## [Exercise requirements]
Using the data below, please return every line exactly as given.

▼

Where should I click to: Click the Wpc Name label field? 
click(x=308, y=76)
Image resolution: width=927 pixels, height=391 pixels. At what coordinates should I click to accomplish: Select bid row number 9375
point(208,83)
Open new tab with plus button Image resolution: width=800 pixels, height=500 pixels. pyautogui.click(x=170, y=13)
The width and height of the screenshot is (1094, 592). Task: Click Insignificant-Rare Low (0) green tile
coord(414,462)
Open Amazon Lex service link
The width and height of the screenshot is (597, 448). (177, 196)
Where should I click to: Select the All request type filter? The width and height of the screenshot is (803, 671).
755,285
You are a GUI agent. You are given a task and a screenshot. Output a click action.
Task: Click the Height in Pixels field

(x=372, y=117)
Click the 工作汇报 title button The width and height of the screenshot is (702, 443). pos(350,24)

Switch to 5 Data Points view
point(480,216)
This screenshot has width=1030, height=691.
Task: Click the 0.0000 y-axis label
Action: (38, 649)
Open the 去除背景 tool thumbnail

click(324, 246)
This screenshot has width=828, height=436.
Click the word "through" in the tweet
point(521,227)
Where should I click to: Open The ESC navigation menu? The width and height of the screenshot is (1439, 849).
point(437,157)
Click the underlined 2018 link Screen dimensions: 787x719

▲

## [Exercise output]
Where should I click to: Click the Wpc Name label field? 
click(x=308, y=76)
Image resolution: width=927 pixels, height=391 pixels. At what coordinates should I click to accomplish: Select bid row number 9375
point(208,83)
Open new tab with plus button Image resolution: width=800 pixels, height=500 pixels. pyautogui.click(x=170, y=13)
The width and height of the screenshot is (1094, 592). Task: Click Insignificant-Rare Low (0) green tile
coord(414,462)
Open Amazon Lex service link
The width and height of the screenshot is (597, 448). (177, 196)
Where should I click to: Select the All request type filter? The width and height of the screenshot is (803, 671).
755,285
You are a GUI agent. You are given a task and a screenshot. Output a click action.
Task: Click the Height in Pixels field

(x=372, y=117)
Click the 工作汇报 title button The width and height of the screenshot is (702, 443). pos(350,24)

Switch to 5 Data Points view
point(480,216)
This screenshot has width=1030, height=691.
Task: Click the 0.0000 y-axis label
Action: (38, 649)
Open the 去除背景 tool thumbnail

click(324, 246)
This screenshot has width=828, height=436.
Click the word "through" in the tweet
point(521,227)
Where should I click to: Open The ESC navigation menu? The width and height of the screenshot is (1439, 849).
point(437,157)
Click the underlined 2018 link Screen dimensions: 787x719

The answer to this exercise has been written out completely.